Eye on the Middle East Nov/Dec 2015
Seventy percent of all the children living in the southern Israeli city of Sderot suffer from at least one symptom of post-traumatic stress, and 50 percent continue to relive rocket trauma, according to a study by Dr. Rony Berger, a clinical psychologist at Ben-Gurion University of the Negev.
A blogger in Sderot described watching her daughter’s kindergarten class run out of the school and into bomb shelters, saying, “It made me cry.”
Although no outright war broke out last summer, all is not quiet on the Gaza front. Hamas has launched multiple rocket attacks into Israel, and though UN Secretary-General Ban Ki-moon condemned them, the rest of the world remained silent, prompting Israeli Prime Minister Benjamin Netanyahu to lash out. “I didn’t hear anybody in the international community condemn the fire,” he declared. “I’m interested if the silence will continue even when we exercise with our full strength our right to defend ourselves.”
Netanyahu is angry because these attacks violate the truce agreed on by Israel and the Arab militants. In April, when Israelis were celebrating Independence Day, Gaza fired a rocket that exploded in an empty field near Sderot.

[Prompt] Rewrite the passage on rocket fire from Gaza from "Although no outright" up to and including "field near Sderot.", replacing "truce" with "ceasefire".

[Stored data]
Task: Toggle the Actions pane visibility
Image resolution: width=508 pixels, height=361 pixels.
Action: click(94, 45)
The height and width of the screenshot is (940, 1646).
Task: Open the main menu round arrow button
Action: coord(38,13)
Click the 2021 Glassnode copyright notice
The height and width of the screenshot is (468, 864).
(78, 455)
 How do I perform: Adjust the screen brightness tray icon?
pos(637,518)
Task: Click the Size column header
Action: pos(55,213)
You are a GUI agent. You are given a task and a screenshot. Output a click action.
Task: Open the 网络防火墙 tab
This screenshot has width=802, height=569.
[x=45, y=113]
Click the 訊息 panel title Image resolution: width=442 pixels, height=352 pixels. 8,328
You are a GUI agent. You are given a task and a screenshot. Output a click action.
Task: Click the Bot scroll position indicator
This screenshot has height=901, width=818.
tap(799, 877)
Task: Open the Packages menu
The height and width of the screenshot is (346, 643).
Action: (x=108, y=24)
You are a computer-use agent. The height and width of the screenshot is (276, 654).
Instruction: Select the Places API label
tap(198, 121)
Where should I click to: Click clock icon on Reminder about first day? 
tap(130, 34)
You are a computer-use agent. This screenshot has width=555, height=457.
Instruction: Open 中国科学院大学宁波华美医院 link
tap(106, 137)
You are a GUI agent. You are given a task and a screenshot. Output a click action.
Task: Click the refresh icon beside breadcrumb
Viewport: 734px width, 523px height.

[Result of this task]
Although no outright war broke out last summer, all is not quiet on the Gaza front. Hamas has launched multiple rocket attacks into Israel, and though UN Secretary-General Ban Ki-moon condemned them, the rest of the world remained silent, prompting Israeli Prime Minister Benjamin Netanyahu to lash out. “I didn’t hear anybody in the international community condemn the fire,” he declared. “I’m interested if the silence will continue even when we exercise with our full strength our right to defend ourselves.”
Netanyahu is angry because these attacks violate the ceasefire agreed on by Israel and the Arab militants. In April, when Israelis were celebrating Independence Day, Gaza fired a rocket that exploded in an empty field near Sderot.